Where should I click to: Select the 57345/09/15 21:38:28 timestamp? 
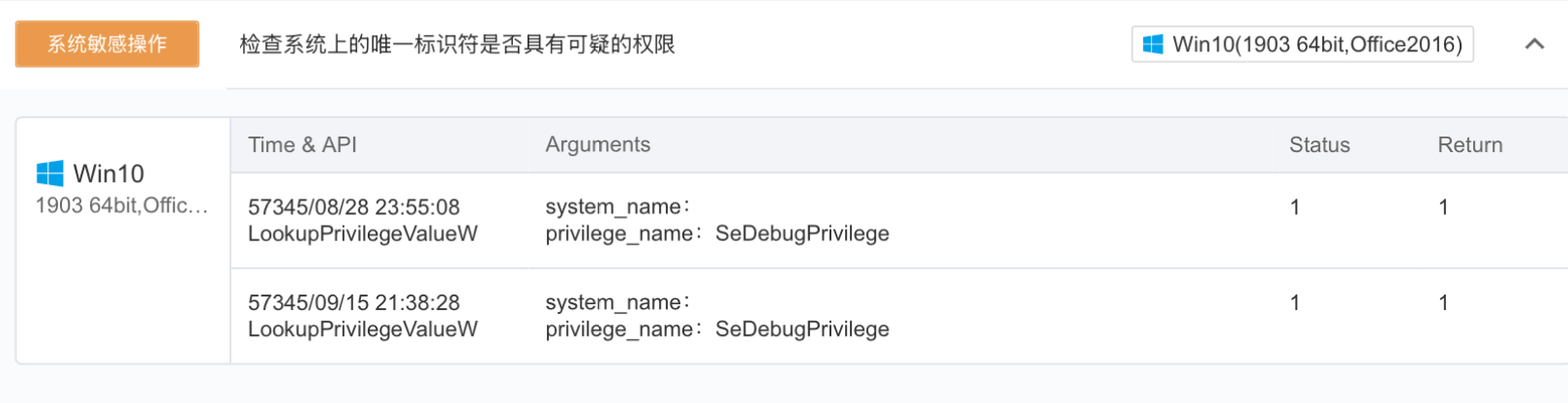[x=353, y=303]
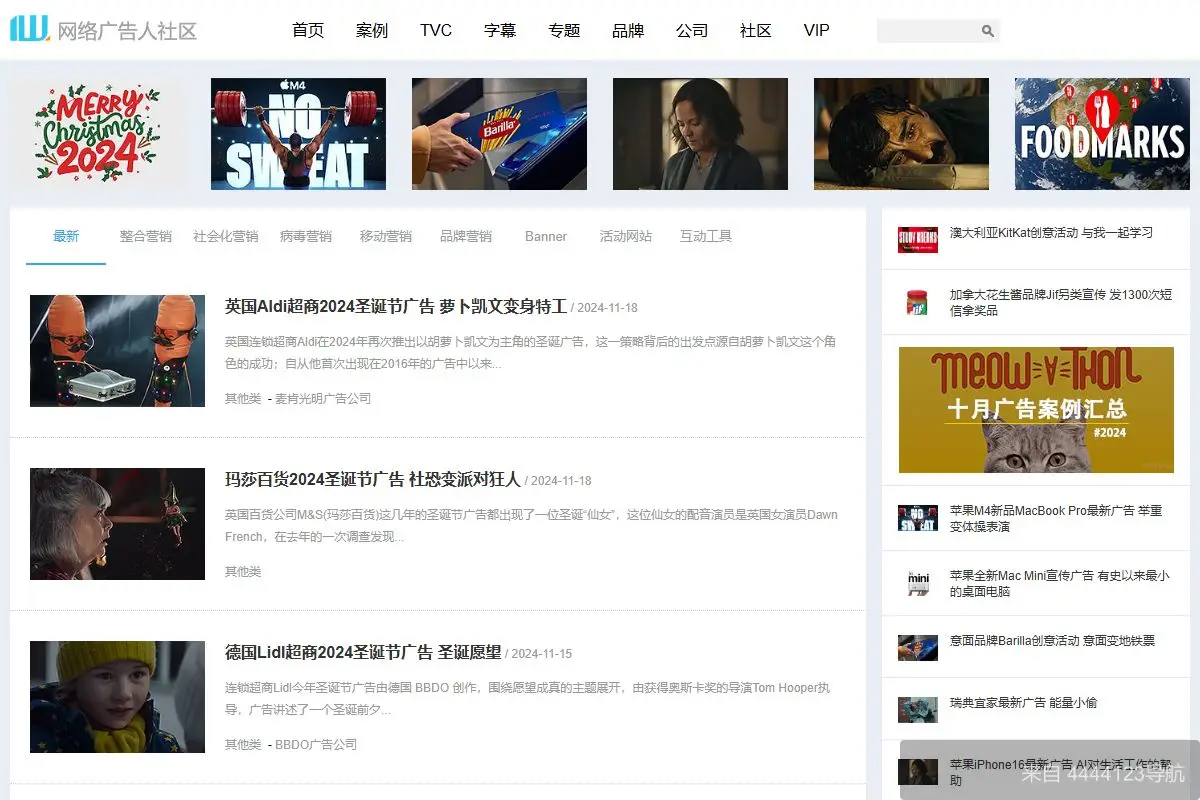
Task: Open the FOODMARKS featured thumbnail
Action: (x=1101, y=133)
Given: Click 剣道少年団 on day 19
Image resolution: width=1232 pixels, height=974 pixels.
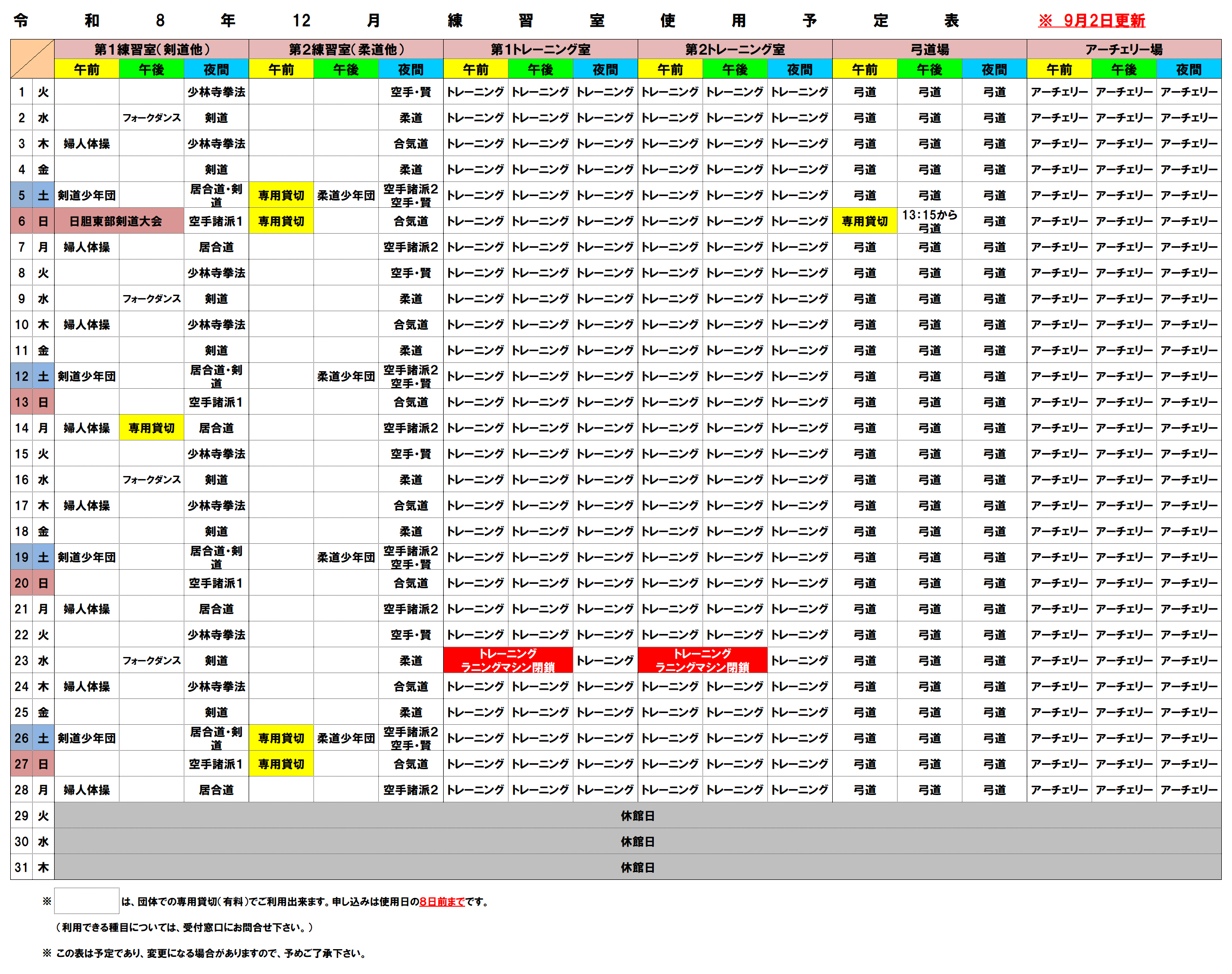Looking at the screenshot, I should point(87,557).
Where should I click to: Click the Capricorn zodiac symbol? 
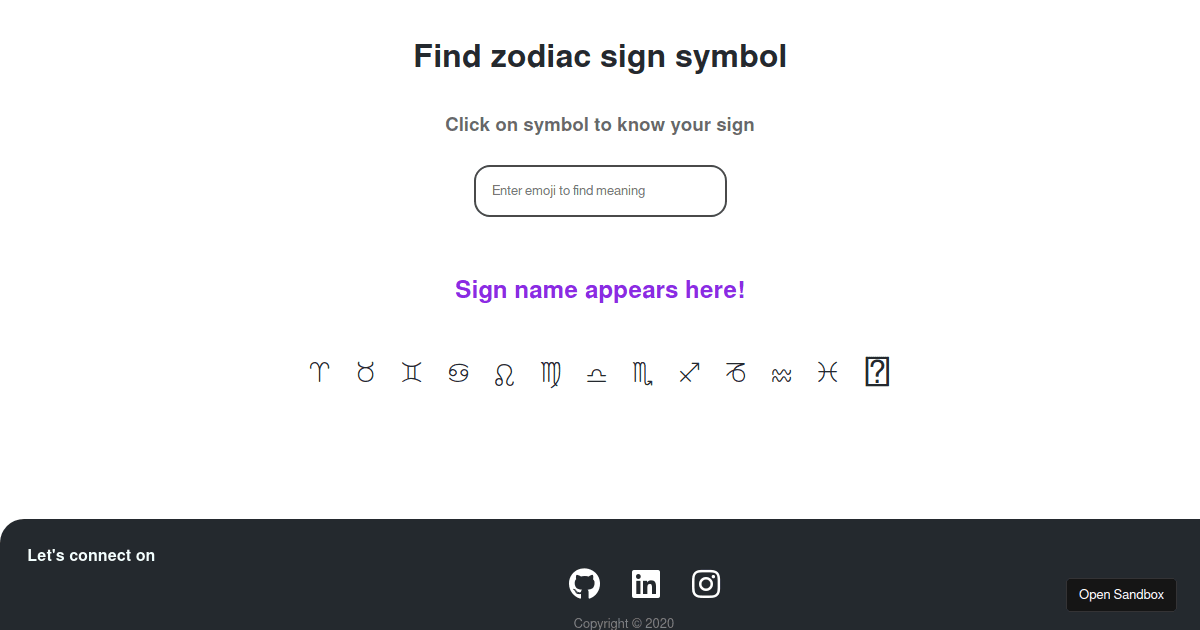735,372
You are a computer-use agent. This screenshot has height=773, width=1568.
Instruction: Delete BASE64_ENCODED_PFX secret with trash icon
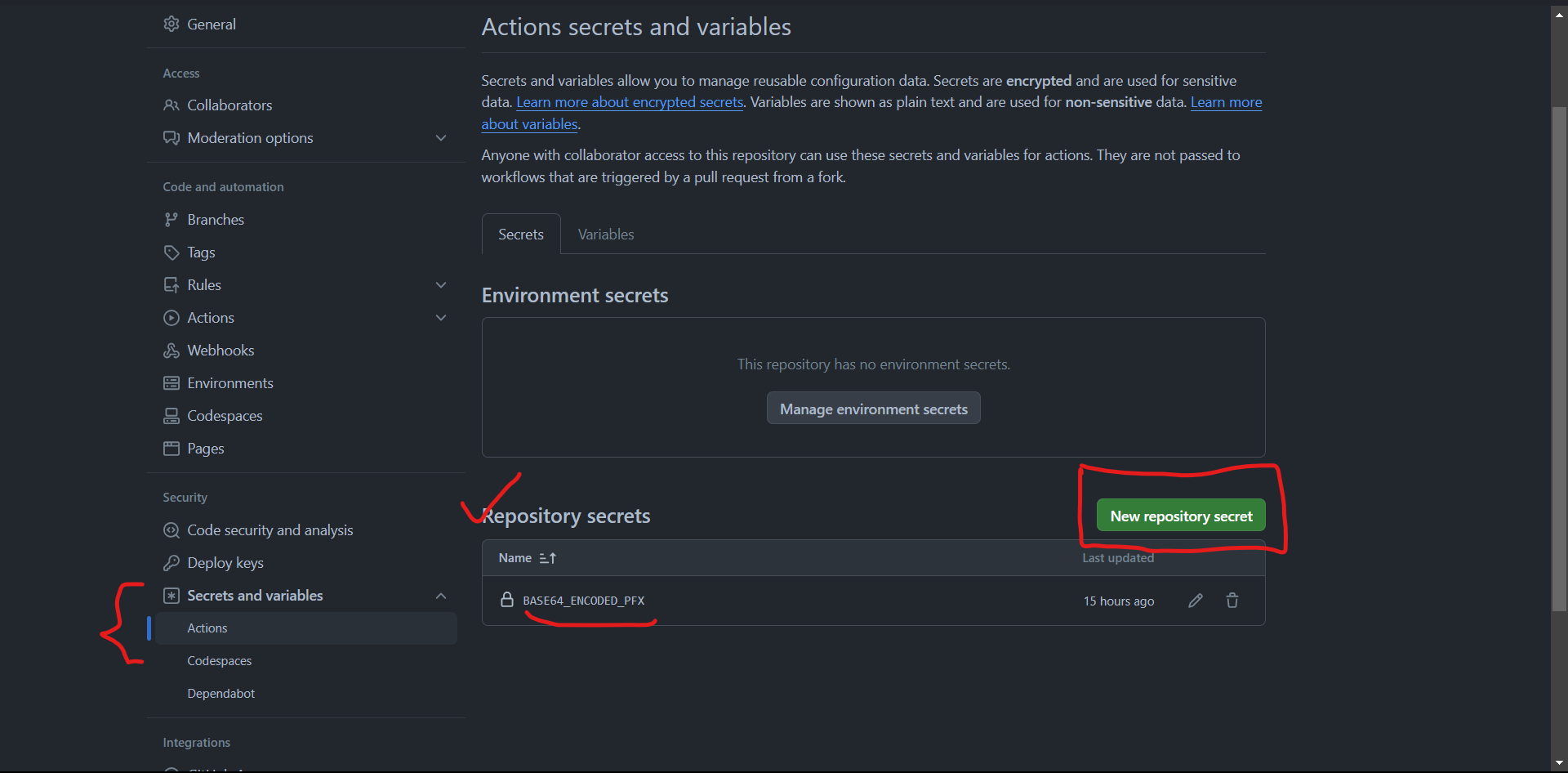coord(1232,601)
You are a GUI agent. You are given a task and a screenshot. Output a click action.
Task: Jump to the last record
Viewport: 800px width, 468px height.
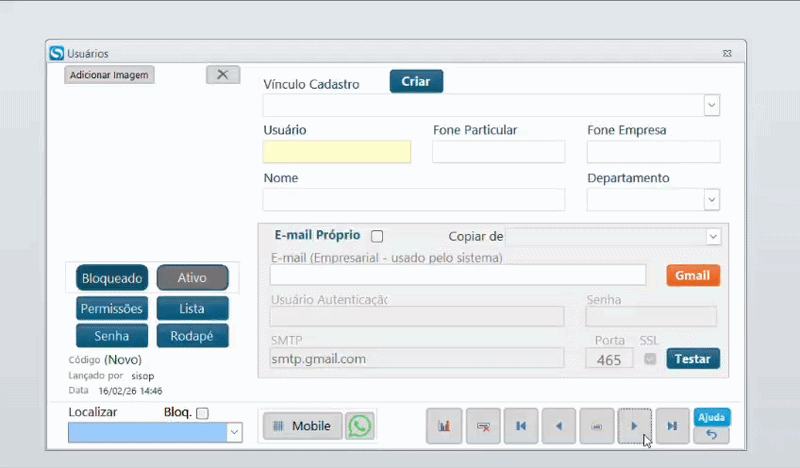coord(673,426)
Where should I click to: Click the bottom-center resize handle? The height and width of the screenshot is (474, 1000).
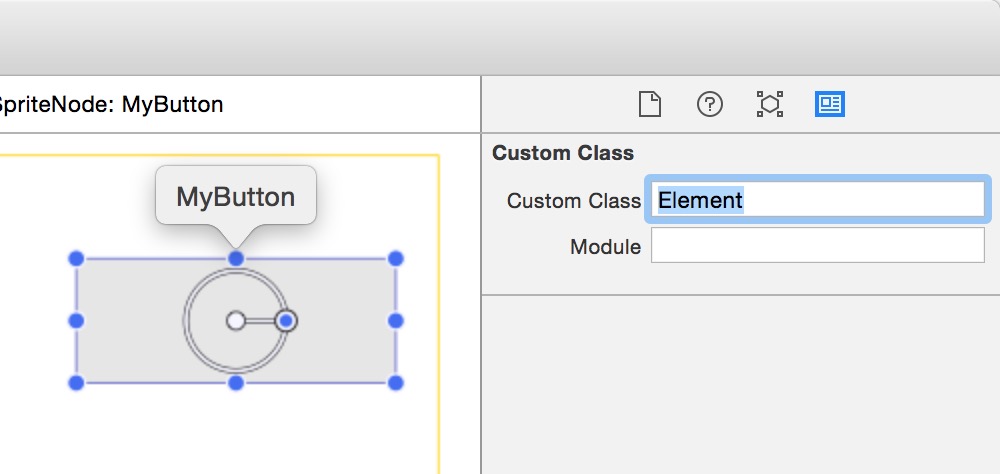[236, 383]
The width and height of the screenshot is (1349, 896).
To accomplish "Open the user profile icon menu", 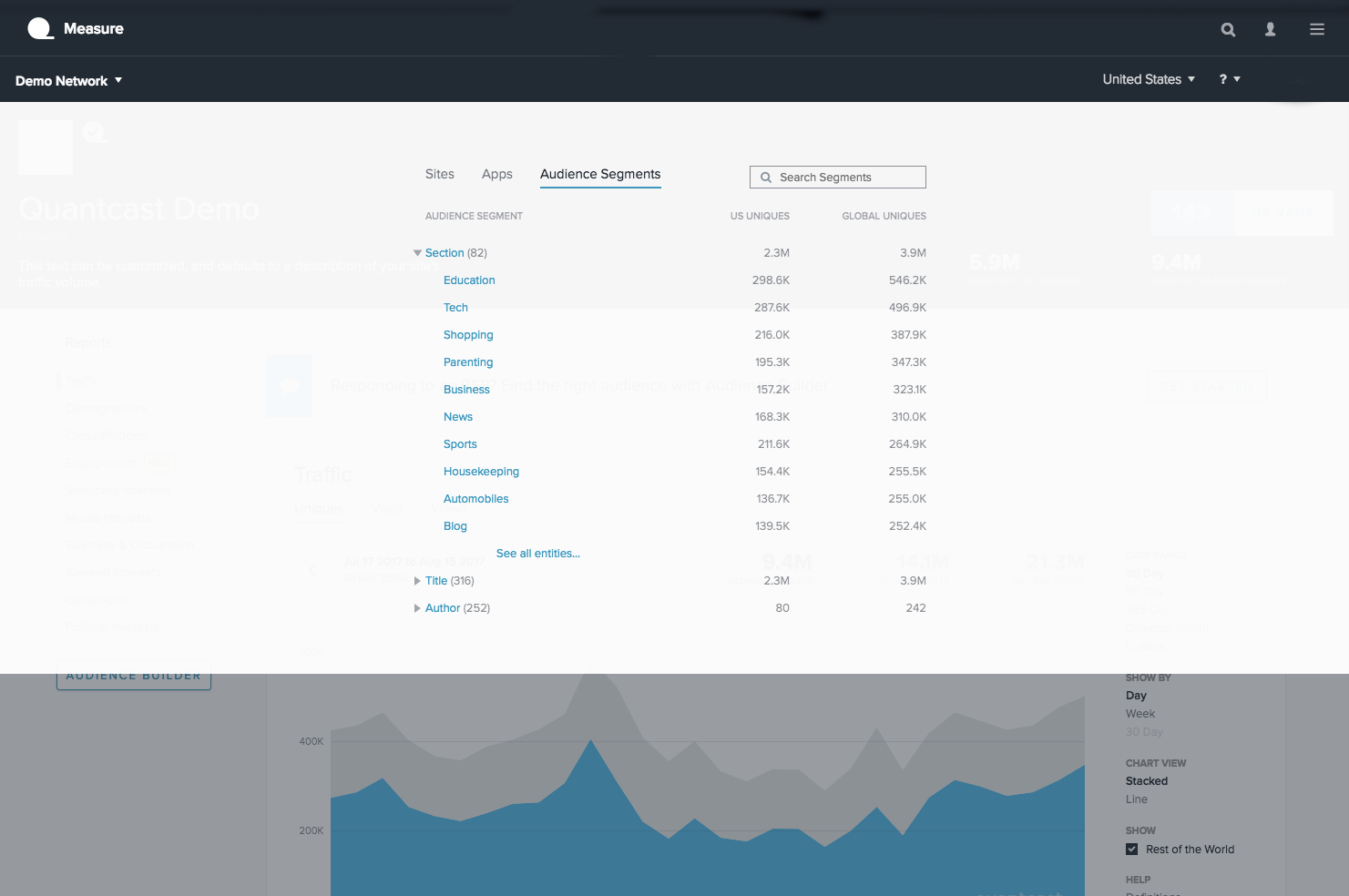I will coord(1270,29).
• • •
Activity. Write back word for word every line in the entries above from the one with "You are a computer-use" to the one with "Task: Jump to the last record", ends included, and none of the pictures.

Solution to this problem.
You are a computer-use agent. This screenshot has height=773, width=1568.
Instruction: Delete BASE64_ENCODED_PFX secret with trash icon
coord(1232,601)
You are a GUI agent. You are given a task and a screenshot. Output a click action.
Task: Jump to the last record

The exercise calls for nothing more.